What you need to do
What is needed here is an exact copy of every entry.

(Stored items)
┏━━
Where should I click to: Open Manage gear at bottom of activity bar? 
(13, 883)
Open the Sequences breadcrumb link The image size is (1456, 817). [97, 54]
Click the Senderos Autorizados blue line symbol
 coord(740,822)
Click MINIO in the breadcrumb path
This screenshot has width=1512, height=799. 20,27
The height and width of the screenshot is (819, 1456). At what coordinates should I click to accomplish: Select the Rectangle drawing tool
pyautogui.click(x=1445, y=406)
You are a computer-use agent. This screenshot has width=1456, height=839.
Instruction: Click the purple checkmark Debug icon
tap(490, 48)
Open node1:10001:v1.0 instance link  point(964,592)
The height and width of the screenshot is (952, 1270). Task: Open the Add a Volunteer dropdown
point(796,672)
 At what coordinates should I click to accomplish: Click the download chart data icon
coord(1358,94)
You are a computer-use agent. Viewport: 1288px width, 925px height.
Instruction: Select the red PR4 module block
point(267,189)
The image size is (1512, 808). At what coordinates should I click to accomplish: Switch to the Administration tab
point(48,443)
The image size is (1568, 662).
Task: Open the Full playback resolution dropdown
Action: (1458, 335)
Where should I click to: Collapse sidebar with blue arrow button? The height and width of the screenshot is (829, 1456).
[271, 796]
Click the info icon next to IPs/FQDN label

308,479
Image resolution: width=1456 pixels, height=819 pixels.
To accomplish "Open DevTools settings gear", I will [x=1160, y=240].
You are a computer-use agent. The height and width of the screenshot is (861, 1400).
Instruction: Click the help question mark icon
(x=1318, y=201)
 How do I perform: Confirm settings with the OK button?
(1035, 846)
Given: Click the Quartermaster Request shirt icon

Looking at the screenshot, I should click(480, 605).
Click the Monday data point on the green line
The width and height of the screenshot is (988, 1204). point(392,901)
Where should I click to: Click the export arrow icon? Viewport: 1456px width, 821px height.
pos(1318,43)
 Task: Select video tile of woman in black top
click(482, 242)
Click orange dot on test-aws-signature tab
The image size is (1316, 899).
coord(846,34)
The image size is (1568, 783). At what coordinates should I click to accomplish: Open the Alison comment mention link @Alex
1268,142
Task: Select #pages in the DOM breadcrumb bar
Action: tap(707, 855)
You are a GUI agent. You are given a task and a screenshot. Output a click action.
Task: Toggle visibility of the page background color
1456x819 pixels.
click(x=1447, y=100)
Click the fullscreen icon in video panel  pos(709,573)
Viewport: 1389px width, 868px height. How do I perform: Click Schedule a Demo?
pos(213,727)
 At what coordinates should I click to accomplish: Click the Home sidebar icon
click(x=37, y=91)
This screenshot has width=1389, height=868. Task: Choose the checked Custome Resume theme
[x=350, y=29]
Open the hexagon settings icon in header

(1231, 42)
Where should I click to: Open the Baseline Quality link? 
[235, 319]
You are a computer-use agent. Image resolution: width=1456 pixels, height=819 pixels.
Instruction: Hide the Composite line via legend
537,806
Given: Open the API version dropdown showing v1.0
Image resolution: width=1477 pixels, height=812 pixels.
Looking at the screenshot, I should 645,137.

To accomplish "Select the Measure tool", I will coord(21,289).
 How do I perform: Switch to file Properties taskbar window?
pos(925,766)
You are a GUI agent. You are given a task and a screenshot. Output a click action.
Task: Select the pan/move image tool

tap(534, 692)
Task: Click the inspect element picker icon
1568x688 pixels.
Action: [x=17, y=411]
┗━━
Expected output
Where should I click to: Open Manage gear at bottom of activity bar? 
(13, 883)
Open the Sequences breadcrumb link The image size is (1456, 817). [97, 54]
Click the Senderos Autorizados blue line symbol
 coord(740,822)
Click MINIO in the breadcrumb path
This screenshot has width=1512, height=799. 20,27
The height and width of the screenshot is (819, 1456). At what coordinates should I click to accomplish: Select the Rectangle drawing tool
pyautogui.click(x=1445, y=406)
You are a computer-use agent. This screenshot has width=1456, height=839.
Instruction: Click the purple checkmark Debug icon
tap(490, 48)
Open node1:10001:v1.0 instance link  point(964,592)
The height and width of the screenshot is (952, 1270). Task: Open the Add a Volunteer dropdown
point(796,672)
 At what coordinates should I click to accomplish: Click the download chart data icon
coord(1358,94)
You are a computer-use agent. Viewport: 1288px width, 925px height.
Instruction: Select the red PR4 module block
point(267,189)
The image size is (1512, 808). At what coordinates should I click to accomplish: Switch to the Administration tab
point(48,443)
The image size is (1568, 662).
Task: Open the Full playback resolution dropdown
Action: (1458, 335)
Where should I click to: Collapse sidebar with blue arrow button? The height and width of the screenshot is (829, 1456).
[271, 796]
Click the info icon next to IPs/FQDN label

308,479
Image resolution: width=1456 pixels, height=819 pixels.
To accomplish "Open DevTools settings gear", I will [x=1160, y=240].
You are a computer-use agent. The height and width of the screenshot is (861, 1400).
Instruction: Click the help question mark icon
(x=1318, y=201)
 How do I perform: Confirm settings with the OK button?
(1035, 846)
Given: Click the Quartermaster Request shirt icon

Looking at the screenshot, I should click(480, 605).
Click the Monday data point on the green line
The width and height of the screenshot is (988, 1204). point(392,901)
Where should I click to: Click the export arrow icon? Viewport: 1456px width, 821px height.
pos(1318,43)
 Task: Select video tile of woman in black top
click(482, 242)
Click orange dot on test-aws-signature tab
The image size is (1316, 899).
coord(846,34)
The image size is (1568, 783). At what coordinates should I click to accomplish: Open the Alison comment mention link @Alex
1268,142
Task: Select #pages in the DOM breadcrumb bar
Action: tap(707, 855)
You are a GUI agent. You are given a task and a screenshot. Output a click action.
Task: Toggle visibility of the page background color
1456x819 pixels.
click(x=1447, y=100)
Click the fullscreen icon in video panel  pos(709,573)
Viewport: 1389px width, 868px height. How do I perform: Click Schedule a Demo?
pos(213,727)
 At what coordinates should I click to accomplish: Click the Home sidebar icon
click(x=37, y=91)
This screenshot has width=1389, height=868. Task: Choose the checked Custome Resume theme
[x=350, y=29]
Open the hexagon settings icon in header

(1231, 42)
Where should I click to: Open the Baseline Quality link? 
[235, 319]
You are a computer-use agent. Image resolution: width=1456 pixels, height=819 pixels.
Instruction: Hide the Composite line via legend
537,806
Given: Open the API version dropdown showing v1.0
Image resolution: width=1477 pixels, height=812 pixels.
Looking at the screenshot, I should 645,137.

To accomplish "Select the Measure tool", I will coord(21,289).
 How do I perform: Switch to file Properties taskbar window?
pos(925,766)
You are a GUI agent. You are given a task and a screenshot. Output a click action.
Task: Select the pan/move image tool

tap(534, 692)
Task: Click the inspect element picker icon
1568x688 pixels.
Action: [x=17, y=411]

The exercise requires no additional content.